19.7.10

SAAT BECAK DIKALAHKAN HANDPHONE ; Balada Penarik Becak di Tengah Kemajuan Zaman


Hidup adalah perjuangan. Dan seiring dengan kemajuan jaman, alat- alat transpotasi mulai bergeser. Demikian pula dengan becak, alat transpotasi yang satu ini dulunya cukup digemari para calon penumpang. Tapi kini, armada becak bertambah tapi calon penumpangnya berkurang. Lalu bagaimana kiat tukang becak dalam mempertahankan hidupnya?

LAPORAN: SUMITRO

PANDANGANNYA nanar. Rokok yang dihisapnya sudah habis beberapa batang. Sahabat setia yang diharapkan dapat mengusir rasa sepi itu, seakan tidak mampu melakukan perannya. Minibus jurusan Pemalang–Comal dan Pekalongan ratusan kali ditatap, namun hanya menyunggingkan senyumnya.
Senyum sinis lagi kecut itu karena hingga pukul 11.40 WIB, tidak satupun penumpangnya menghampiri. 
“Dulu ada 50-an tukang becak, tapi sekarang tinggal 10- an. Itu saja tidak aktif menarik semua,” ungkap Agung Rahadi ( 55) , tukang becak yang biasa mangkal di Pos Ojeg & Becak "Moro Seneng" Petarukan, kepada Radar kemarin (18 /7).

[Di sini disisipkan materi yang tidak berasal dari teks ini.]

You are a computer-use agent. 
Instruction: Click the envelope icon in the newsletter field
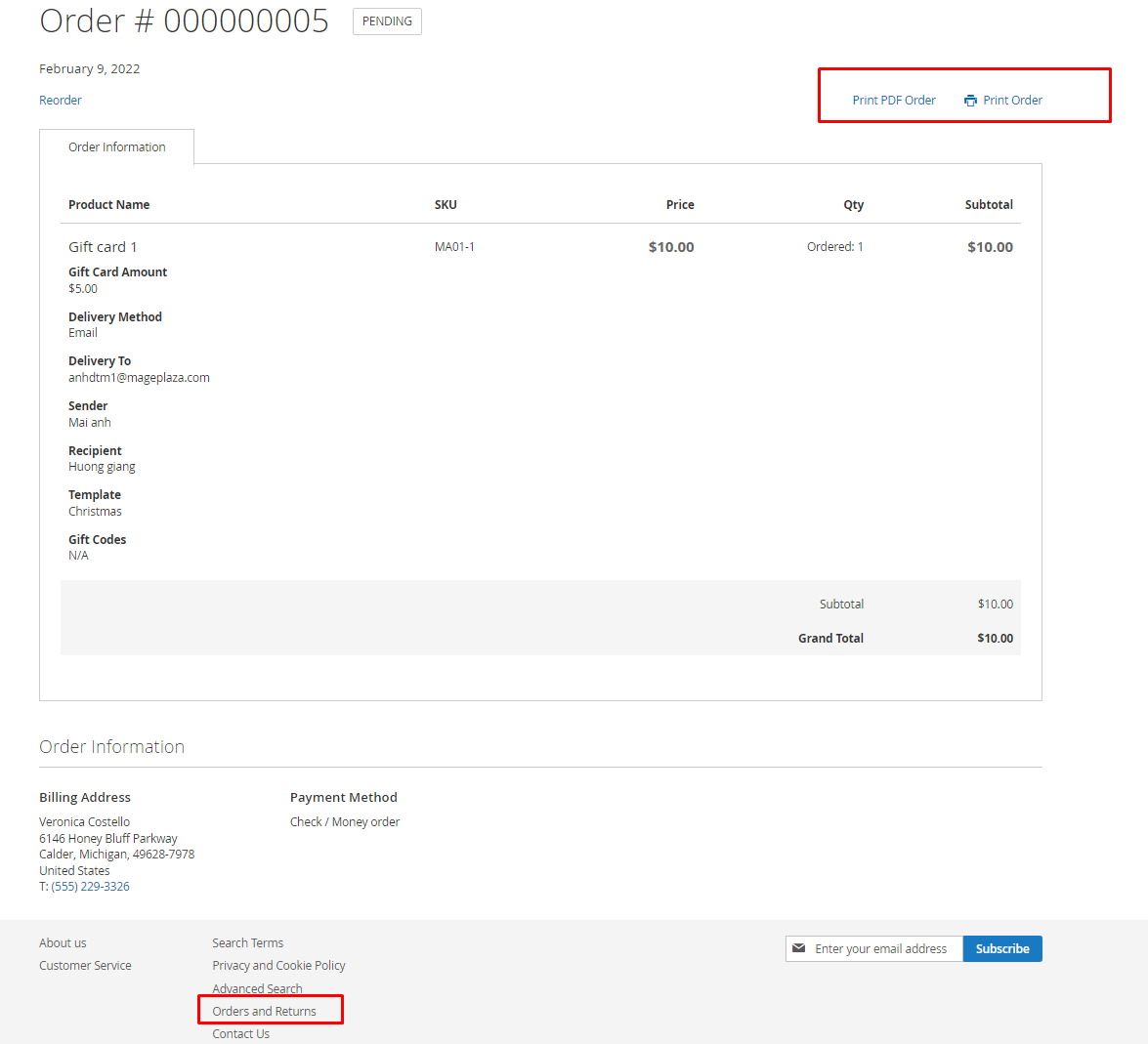[799, 948]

Dalam ingatannya, menurunnya jumlah tukang becak di Petarukan terjadi sejak tahun 1990- an. Karena tukang jasa antar penumpang dengan tenaga otot tersebut banyak yang beralih ke pekerjaan lain. Dengan alasan jumlah penumpang dari hari ke hari terus menurun, sehingga penghasilannya  turun drastis. Sementara kebutuhan dapur keluarganya dirumah tidak mengenal kata kompromi, harus tetap ngebul setiap hari. Termasuk 3 anaknya yang tengah menempuh pendidikan, 2 diantaranya pada sekolah lanjutan tingkat atas.

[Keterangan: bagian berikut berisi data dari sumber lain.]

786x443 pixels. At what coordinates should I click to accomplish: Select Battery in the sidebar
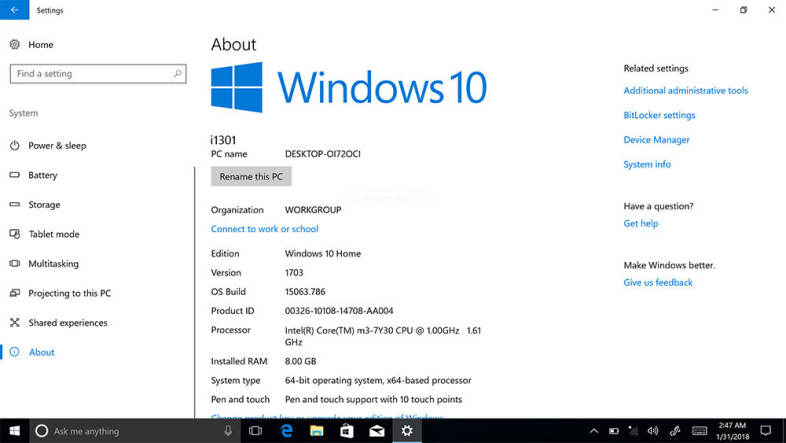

Dikatakan Agung, sekarang untuk mencari uang 10 ribu sehari sulitnya minta ampun. Yang ada justeru tekor (rugi, red). Karena untuk melepas dahaga dan membunuh rasa sepi harus merogoh koceknya paling tidak Rp 5 ribu. Yakni untuk membeli teh hangat dan beberapa batang rokok kretek kesukaannya.
Hal ini berbeda dengan saat awal-awal dirinya memutuskan menjadi tukang becak 30 tahun lalu hingga tahun 1990- an. Dimana penarik becak rata-rata bisa memperoleh penghasilan 50 ribu/hari.  “Kalau mangkat ngeleh bali wareg (berangkat lapar pulang kenyang, red) masih lumayan. Tapi sudah mangkate ngeleh, baline kaliren (berangkat lapar pulang tidak bawa apa-apa, red) karena tidak dapat apa-apa,” tutur lelaki tinggi besar ini kepada Radar.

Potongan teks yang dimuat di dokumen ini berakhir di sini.